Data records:
▼
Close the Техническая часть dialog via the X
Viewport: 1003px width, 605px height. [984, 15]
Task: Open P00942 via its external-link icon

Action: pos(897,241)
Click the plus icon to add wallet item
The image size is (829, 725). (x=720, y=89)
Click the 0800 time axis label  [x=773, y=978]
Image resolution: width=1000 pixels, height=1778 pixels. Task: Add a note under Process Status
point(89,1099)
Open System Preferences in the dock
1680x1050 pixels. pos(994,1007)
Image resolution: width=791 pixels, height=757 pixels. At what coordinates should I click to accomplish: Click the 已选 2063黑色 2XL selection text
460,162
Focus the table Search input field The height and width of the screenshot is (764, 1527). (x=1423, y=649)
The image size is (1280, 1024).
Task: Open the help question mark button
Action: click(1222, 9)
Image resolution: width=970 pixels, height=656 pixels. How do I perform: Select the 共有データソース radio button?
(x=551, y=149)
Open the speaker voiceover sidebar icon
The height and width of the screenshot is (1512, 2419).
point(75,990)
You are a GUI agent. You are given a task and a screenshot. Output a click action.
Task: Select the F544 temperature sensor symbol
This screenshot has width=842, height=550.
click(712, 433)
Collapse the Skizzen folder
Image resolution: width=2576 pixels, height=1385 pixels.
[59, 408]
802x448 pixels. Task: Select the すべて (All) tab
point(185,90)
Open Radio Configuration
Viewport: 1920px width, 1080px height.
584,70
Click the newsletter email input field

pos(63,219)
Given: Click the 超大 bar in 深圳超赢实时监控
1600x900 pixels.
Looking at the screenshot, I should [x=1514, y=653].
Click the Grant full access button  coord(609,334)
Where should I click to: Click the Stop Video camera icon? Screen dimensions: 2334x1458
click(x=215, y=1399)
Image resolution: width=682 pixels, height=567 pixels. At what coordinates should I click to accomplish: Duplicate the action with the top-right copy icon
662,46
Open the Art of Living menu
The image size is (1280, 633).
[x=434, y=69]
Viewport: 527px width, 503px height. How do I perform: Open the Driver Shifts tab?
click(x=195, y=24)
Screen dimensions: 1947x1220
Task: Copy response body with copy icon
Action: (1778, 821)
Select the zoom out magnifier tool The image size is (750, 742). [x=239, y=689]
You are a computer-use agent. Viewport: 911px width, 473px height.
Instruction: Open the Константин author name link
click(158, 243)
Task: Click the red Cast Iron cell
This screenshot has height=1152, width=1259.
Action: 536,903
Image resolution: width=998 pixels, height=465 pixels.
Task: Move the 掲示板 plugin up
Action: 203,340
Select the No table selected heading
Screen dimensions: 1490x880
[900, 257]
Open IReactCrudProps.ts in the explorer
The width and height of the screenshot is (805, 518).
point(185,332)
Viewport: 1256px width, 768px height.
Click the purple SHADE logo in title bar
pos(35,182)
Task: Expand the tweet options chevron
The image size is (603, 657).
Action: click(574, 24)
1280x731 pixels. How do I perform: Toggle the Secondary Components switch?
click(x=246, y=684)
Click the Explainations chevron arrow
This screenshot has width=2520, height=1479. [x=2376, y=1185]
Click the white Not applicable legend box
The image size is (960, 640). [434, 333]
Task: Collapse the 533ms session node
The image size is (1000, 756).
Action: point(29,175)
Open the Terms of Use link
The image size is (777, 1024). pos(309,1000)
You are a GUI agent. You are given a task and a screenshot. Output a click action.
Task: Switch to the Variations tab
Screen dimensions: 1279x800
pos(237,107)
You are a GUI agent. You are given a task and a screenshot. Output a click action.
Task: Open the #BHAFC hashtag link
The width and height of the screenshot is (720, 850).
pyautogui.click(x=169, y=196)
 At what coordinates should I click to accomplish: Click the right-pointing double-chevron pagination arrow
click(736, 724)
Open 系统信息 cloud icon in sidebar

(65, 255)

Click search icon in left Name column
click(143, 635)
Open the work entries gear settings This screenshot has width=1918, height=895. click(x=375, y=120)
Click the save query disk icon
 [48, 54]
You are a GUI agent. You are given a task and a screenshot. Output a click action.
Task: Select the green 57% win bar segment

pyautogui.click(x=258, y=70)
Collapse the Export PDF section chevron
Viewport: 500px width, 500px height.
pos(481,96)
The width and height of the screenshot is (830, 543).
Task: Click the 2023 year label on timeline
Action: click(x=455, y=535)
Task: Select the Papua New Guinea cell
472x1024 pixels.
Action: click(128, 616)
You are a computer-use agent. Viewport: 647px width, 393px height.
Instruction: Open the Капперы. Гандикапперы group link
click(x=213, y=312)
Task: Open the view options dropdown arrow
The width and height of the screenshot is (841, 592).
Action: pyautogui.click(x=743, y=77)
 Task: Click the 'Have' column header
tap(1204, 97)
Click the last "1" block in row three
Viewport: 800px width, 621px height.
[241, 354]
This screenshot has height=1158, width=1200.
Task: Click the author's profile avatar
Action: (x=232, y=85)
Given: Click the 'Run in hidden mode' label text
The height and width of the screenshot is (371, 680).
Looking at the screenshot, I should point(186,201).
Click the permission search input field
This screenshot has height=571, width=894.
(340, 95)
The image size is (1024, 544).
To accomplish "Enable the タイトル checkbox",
▲
Write out all the lines again, swapping "Skizzen" for "Drafts" wherever it occurs and leaving everything else unchanged.

Close the Техническая часть dialog via the X
Viewport: 1003px width, 605px height. [984, 15]
Task: Open P00942 via its external-link icon

Action: pos(897,241)
Click the plus icon to add wallet item
The image size is (829, 725). (x=720, y=89)
Click the 0800 time axis label  [x=773, y=978]
Image resolution: width=1000 pixels, height=1778 pixels. Task: Add a note under Process Status
point(89,1099)
Open System Preferences in the dock
1680x1050 pixels. pos(994,1007)
Image resolution: width=791 pixels, height=757 pixels. At what coordinates should I click to accomplish: Click the 已选 2063黑色 2XL selection text
460,162
Focus the table Search input field The height and width of the screenshot is (764, 1527). (x=1423, y=649)
The image size is (1280, 1024).
Task: Open the help question mark button
Action: click(1222, 9)
Image resolution: width=970 pixels, height=656 pixels. How do I perform: Select the 共有データソース radio button?
(x=551, y=149)
Open the speaker voiceover sidebar icon
The height and width of the screenshot is (1512, 2419).
point(75,990)
You are a GUI agent. You are given a task and a screenshot. Output a click action.
Task: Select the F544 temperature sensor symbol
This screenshot has width=842, height=550.
click(712, 433)
Collapse the Drafts folder
Image resolution: width=2576 pixels, height=1385 pixels.
[59, 408]
802x448 pixels. Task: Select the すべて (All) tab
point(185,90)
Open Radio Configuration
Viewport: 1920px width, 1080px height.
584,70
Click the newsletter email input field

pos(63,219)
Given: Click the 超大 bar in 深圳超赢实时监控
1600x900 pixels.
Looking at the screenshot, I should [x=1514, y=653].
Click the Grant full access button  coord(609,334)
Where should I click to: Click the Stop Video camera icon? Screen dimensions: 2334x1458
click(x=215, y=1399)
Image resolution: width=682 pixels, height=567 pixels. At what coordinates should I click to accomplish: Duplicate the action with the top-right copy icon
662,46
Open the Art of Living menu
The image size is (1280, 633).
[x=434, y=69]
Viewport: 527px width, 503px height. How do I perform: Open the Driver Shifts tab?
click(x=195, y=24)
Screen dimensions: 1947x1220
Task: Copy response body with copy icon
Action: (1778, 821)
Select the zoom out magnifier tool The image size is (750, 742). [x=239, y=689]
You are a computer-use agent. Viewport: 911px width, 473px height.
Instruction: Open the Константин author name link
click(158, 243)
Task: Click the red Cast Iron cell
This screenshot has height=1152, width=1259.
Action: 536,903
Image resolution: width=998 pixels, height=465 pixels.
Task: Move the 掲示板 plugin up
Action: 203,340
Select the No table selected heading
Screen dimensions: 1490x880
[900, 257]
Open IReactCrudProps.ts in the explorer
The width and height of the screenshot is (805, 518).
point(185,332)
Viewport: 1256px width, 768px height.
Click the purple SHADE logo in title bar
pos(35,182)
Task: Expand the tweet options chevron
The image size is (603, 657).
Action: click(574, 24)
1280x731 pixels. How do I perform: Toggle the Secondary Components switch?
click(x=246, y=684)
Click the Explainations chevron arrow
This screenshot has width=2520, height=1479. [x=2376, y=1185]
Click the white Not applicable legend box
The image size is (960, 640). [434, 333]
Task: Collapse the 533ms session node
The image size is (1000, 756).
Action: point(29,175)
Open the Terms of Use link
The image size is (777, 1024). pos(309,1000)
You are a GUI agent. You are given a task and a screenshot. Output a click action.
Task: Switch to the Variations tab
Screen dimensions: 1279x800
pos(237,107)
You are a GUI agent. You are given a task and a screenshot. Output a click action.
Task: Open the #BHAFC hashtag link
The width and height of the screenshot is (720, 850).
pyautogui.click(x=169, y=196)
 At what coordinates should I click to accomplish: Click the right-pointing double-chevron pagination arrow
click(736, 724)
Open 系统信息 cloud icon in sidebar

(65, 255)

Click search icon in left Name column
click(143, 635)
Open the work entries gear settings This screenshot has width=1918, height=895. click(x=375, y=120)
Click the save query disk icon
 [48, 54]
You are a GUI agent. You are given a task and a screenshot. Output a click action.
Task: Select the green 57% win bar segment

pyautogui.click(x=258, y=70)
Collapse the Export PDF section chevron
Viewport: 500px width, 500px height.
pos(481,96)
The width and height of the screenshot is (830, 543).
Task: Click the 2023 year label on timeline
Action: click(x=455, y=535)
Task: Select the Papua New Guinea cell
472x1024 pixels.
Action: click(128, 616)
You are a computer-use agent. Viewport: 647px width, 393px height.
Instruction: Open the Капперы. Гандикапперы group link
click(x=213, y=312)
Task: Open the view options dropdown arrow
The width and height of the screenshot is (841, 592).
Action: pyautogui.click(x=743, y=77)
 Task: Click the 'Have' column header
tap(1204, 97)
Click the last "1" block in row three
Viewport: 800px width, 621px height.
[241, 354]
This screenshot has height=1158, width=1200.
Task: Click the author's profile avatar
Action: (x=232, y=85)
Given: Click the 'Run in hidden mode' label text
The height and width of the screenshot is (371, 680).
Looking at the screenshot, I should point(186,201).
Click the permission search input field
This screenshot has height=571, width=894.
(340, 95)
The image size is (1024, 544).
To accomplish "Enable the タイトル checkbox",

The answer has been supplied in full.